Advertising in apps was also a huge revenue driver, making up $109 billion of that $1.1 trillion. Social media and retail apps in particular saw strong ad growth while gaming apps continue to be among the most popular and financially successful on the App Store.

App Store Creates Thousands of Jobs Globally and Supports Developers

The Apple (AAPL) App Store ecosystem now supports an estimated 4.8 million jobs across the U.S. and Europe. Apple developers have earned more than $320 billion since the App Store’s launch in 2008. In addition, over 370 billion apps have been downloaded from the App Store in that time.

This growth shows the vitality and innovation of the App Store ecosystem, according to economists from the Analysis Group who conducted a study on the subject.
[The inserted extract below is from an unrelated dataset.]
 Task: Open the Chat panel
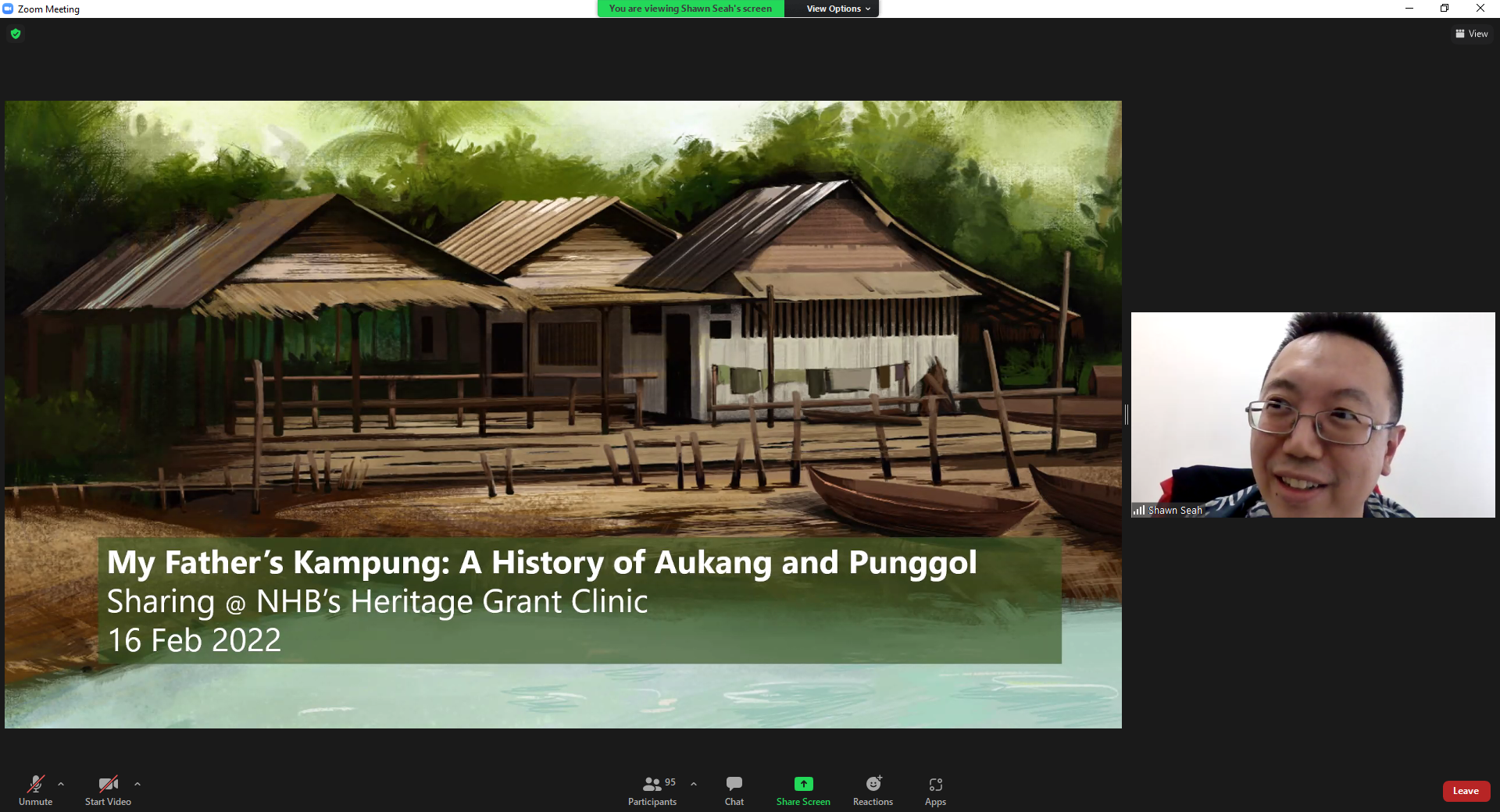(x=734, y=790)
They highlighted the many opportunities that the App Store provides to developers of all sizes around the world.

apple app store statistics 2022

The App Store has invested heavily in tools and resources to support developers and their businesses. Forty SDKs, 250,000 APIs, and programs like the Apple Developer Academy help developers build successful apps and businesses.

The mobile store’s security and privacy protections are also crucial to its success. Apple rejected 1.7 million apps in 2022 for not meeting its standards while blocking $2 billion in fraudulent transactions. Recent innovations like App Tracking Transparency have also empowered users with more control over their data.
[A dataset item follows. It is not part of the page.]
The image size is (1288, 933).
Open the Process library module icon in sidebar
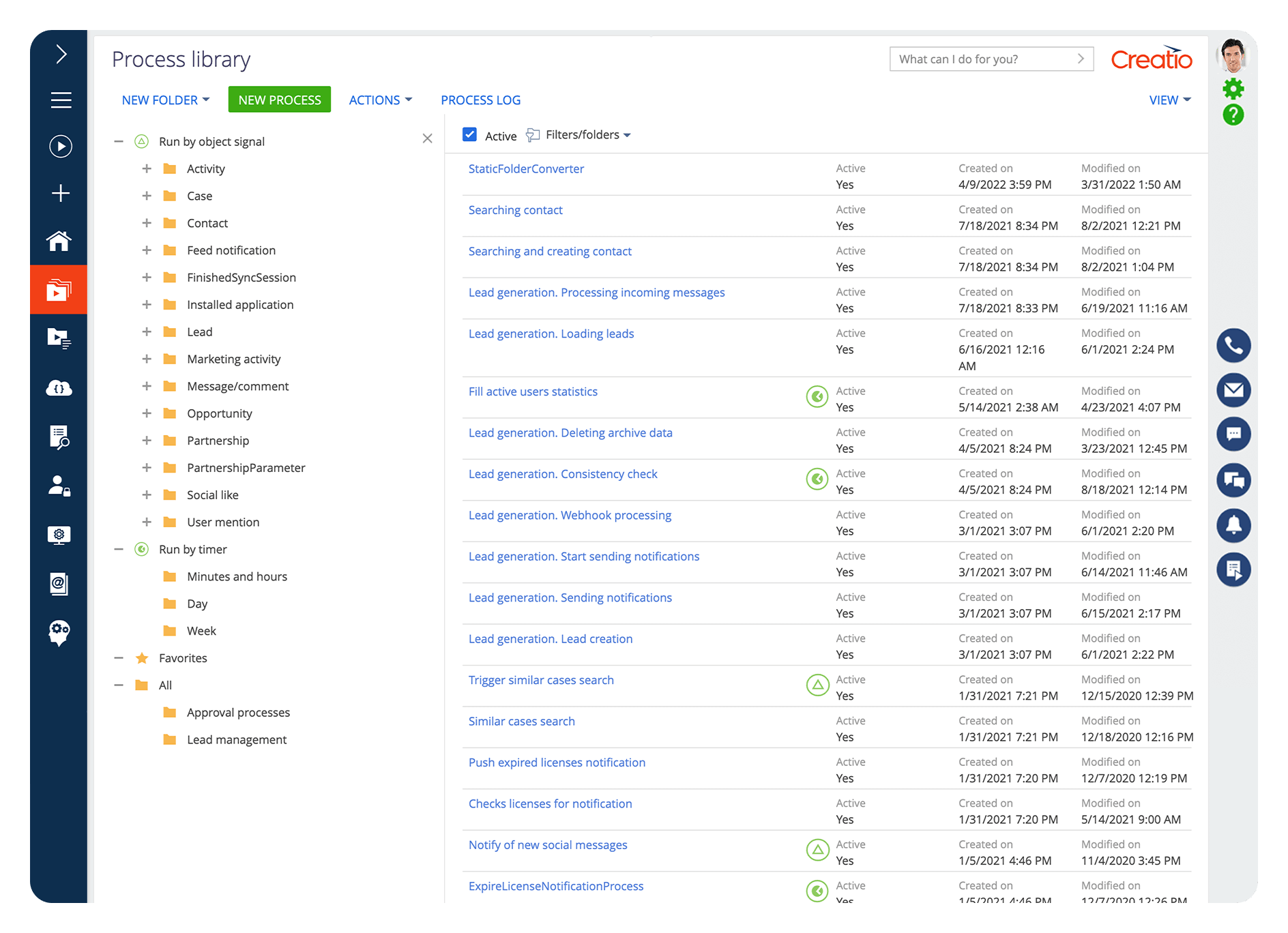pyautogui.click(x=59, y=289)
Governments are Forcing Apple to Give Developers More Freedom

The release of these stats comes at a point when the company headed by Tim Cook and founded by Steve Jobs is being scrutinized for its monopolistic practices along with Alphabet (GOOG).

The commissions charged by Apple for in-app purchases have been considered too high, standing at 30% of the amount billed by developers in most cases. Moreover, developers were not able to use a billing system apart from Apple Pay to process customers’ payments.

Regulators in multiple corners of the world have been acting to regulate the company’s dominance and unfair business practices. In June 2020, the European Commission opened an investigation against the company concerning “the mandatory use of Apple’s own proprietary in-app purchase system and restrictions on the ability of developers to inform iPhone and iPad users of alternative cheaper purchasing possibilities outside of apps”.

When it comes to gaming apps, Apple has not conceded to regulatory pressures or legal proceedings such as the lawsuit by Epic Games after its flagship game Fortnite was banned from the App Store for bypassing Apple’s billing system. However, the firm has reduced its cut for some non-gaming apps and has even waived the fee entirely for some developers in particular.

Another controversial aspect of the App Store is that it is the only mobile marketplace that can be installed on an Apple device, with the iPhone arguably being one of the top-selling mobile phones in the world.

It is, however, quite obvious why Apple is so protective of its App Store ecosystem. During the first quarter of 2023, the company’s Services revenues, which include income from the App Store, reached a quarterly record at $20.8 billion. This segment accounted for nearly a quarter of the firm’s overall top-line figure.